È sconsigliato in caso di gravidanza, durante l’allattamento e in concomitanza con prodotti che contengono la papaina, enzima della papaya.

Tra gli effetti indesiderati sono oggi noti il prurito, le allergie e le irritazioni cutanee. Il paziente può reagire con bruciore, dolore e rossore.

L’argento contenuto nel rimedio, inoltre, a contatto con il sangue può causare la comparsa di argiria. Questa patologia è un’alterazione del colore della pelle irreversibile. La pelle, infatti, diventa blu-grigia per effetto del deposito di ioni e nitrati d’argento.

Il suo sovradosaggio può causare amnesia, epatotossicità, cardiomiopatia, disturbi del linguaggio, epilessia e coma. I rischi del sovradosaggio sono anche mortali.
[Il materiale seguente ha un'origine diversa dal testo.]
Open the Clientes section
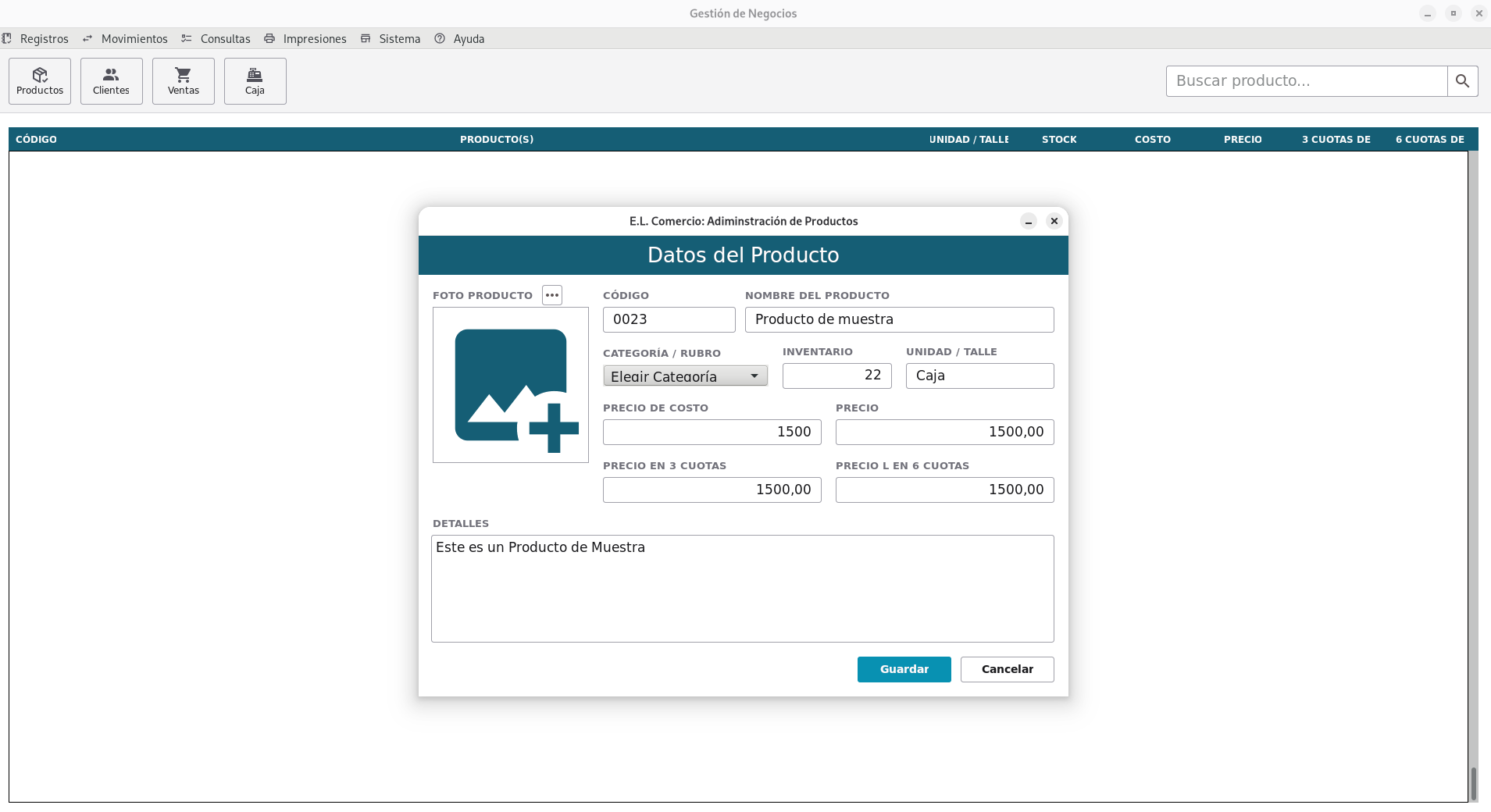The image size is (1491, 812). click(111, 81)
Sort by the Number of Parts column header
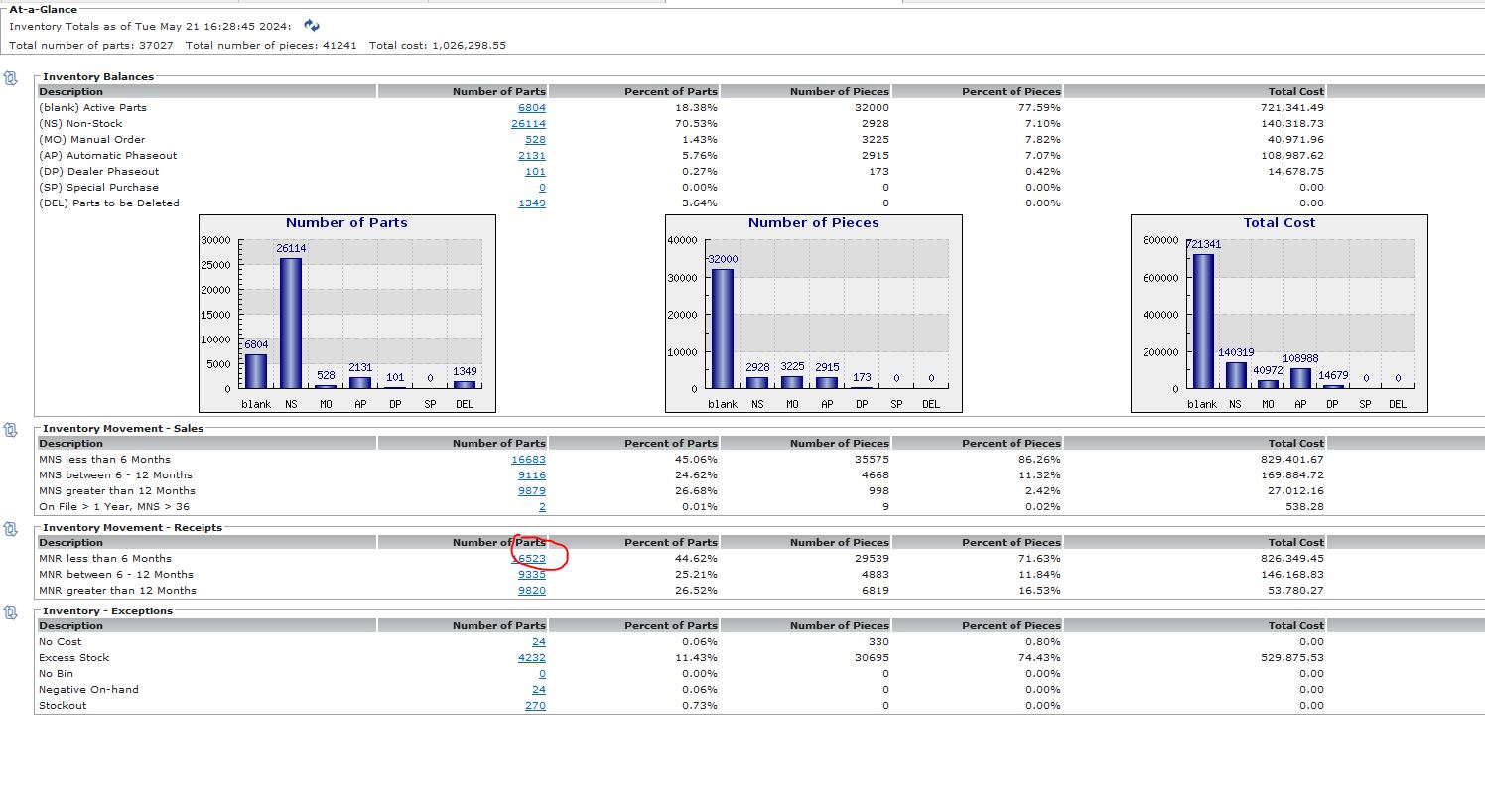This screenshot has height=812, width=1485. 499,90
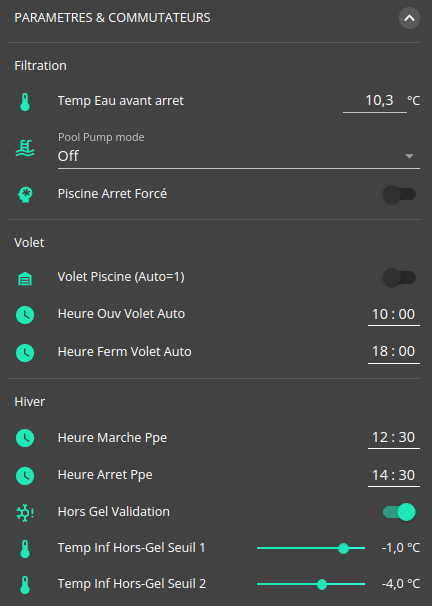Disable the Hors Gel Validation switch
Image resolution: width=432 pixels, height=606 pixels.
(399, 512)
Per questi motivi, sopra elencati, il suo uso deve essere ponderato e la dose deve rispettare quanto indicato dal medico. È importante non utilizzare l’argento colloidale per tropo tempo.

Consigli utili

L’argento proteinato macchia. Per questo motivo, bisogna fare attenzione quando si utilizza per evitare di macchiare lenzuola, vestiti e la pelle. Quando si instillano le gocce nel naso o nelle orecchie è quindi utile munirsi di un fazzoletto per tamponare e rimuovere il liquido in eccesso.

È consigliabile conservare il farmaco fuori dalla portata dei bambini per evitare che ne facciano un uso inappropriato o che lo ingeriscano.